Many ACO leaders have commented on what’s popularly known as the “one foot in the boat, one on the shore” problem of having to manage both fee-for-service and value-based payment realities at the same time. Your thoughts?

We’re actually fairly fortunate in that we’re what Medicare considers a low-revenue ACO. Our doctors comprise a low percentage of the overall dollars. When we see patients and are keeping them healthier, we’re at least breaking even.

So you have low overhead, and that keeps you in a good position, in that context?

Correct. We do have our own processes, where we give certain kinds of injections, for example. Now that we’re looking at a 75-percent shared savings track—when you move from 50 percent to 75 percent, you get past what you’d call incremental revenue. You can really start to look at some of the internal costs. If you’re in a 50-percent shared-savings world, and let’s say we get paid $100 for an office visit; if you don’t do that office visit, you increase your shared savings by $50; but you have to look at incremental costs. For example, a shot of Porlea that costs $600. The point is that when you get to 75-percent savings, it makes the math a bit different in terms of your incremental costs of providing a service. You get closer to saying, if I can provide this drug or see the patient, it makes more sense to move to virtual visits or not always bringing the patient in for an in-person visit—when it’s someone we’ve seen three or four times recently and know the patient well—the doctor may handle it over the phone, for example. It changes the calculus as we go forward.

What should CIOs, CMIOs, and other senior healthcare IT leaders be thinking about, based on all of this?

As far as population health management and trying to get the numbers together, make it simple for the physicians to use; make sure they have enough resources at the point of care to use; and make sure you’ve answered the question of what’s in it for them to use it. So a CIO might buy a big, fancy system, and it’s wonderful, but the doctors may not use it unless they know what’s in it for them. Unless there’s an incentive for them to use it, the human behavior is, I’ll just generate as many RVUs as I can, as I’ve always done, and this slows me down. So I’d tell a CIO or CMIO to set up a system that’s simple, that encourages the physicians to use it, and provides incentives to use it. In some cases, we had to hire scribes.

And what has your experience with scribes been like?

It depends. In some practices, we’ve crashed and burned, and then some practices couldn’t live without them. It depends on the number of patients the doctor has, and their comfort level for having someone in the room. Our doctors with larger patient panels and not so particular about how their notes looked, FPs, they’ve done well with scribes; with general internists with smaller panels, they’ve had less success because there’s not so much of a need for it.
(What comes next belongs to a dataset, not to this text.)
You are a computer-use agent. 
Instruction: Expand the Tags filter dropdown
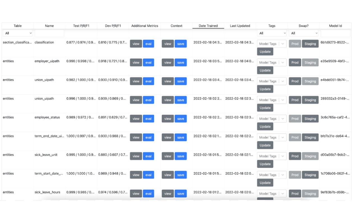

What do the next two years look like for you and your group?

I’d like to talk about Pathways For Success and this new rule that comes out: while it doesn’t change our decision-making too much, I think that the forcing of more groups into downside risk earlier, is a mistake, I don’t think it will save the treasury that much. There will be a study released next week by NAACOS [the Washington, D.C.-based National Association of ACOs] that will show significantly greater savings than what Medicare has shown to date. This study uses a methodology that MedPAC and the Innovation Center have used—they look at a matched cohort—and it will show almost twice as much savings in the MSSP than has previously been shown. It also speaks to the policy point—organizations are truly saving the government money, even if it doesn’t immediately show on paper. The evidence doesn’t support the idea that ACOs should be kicked out because they have a bad benchmark. The true savings to the Medicare Trust Fund will then be less. And that’s what they need to focus on, achieving true savings to the government.

And where will this appear?

I think it’s going to come out in Health Affairs. I’m familiar with it through NAACOS, which helped fund it.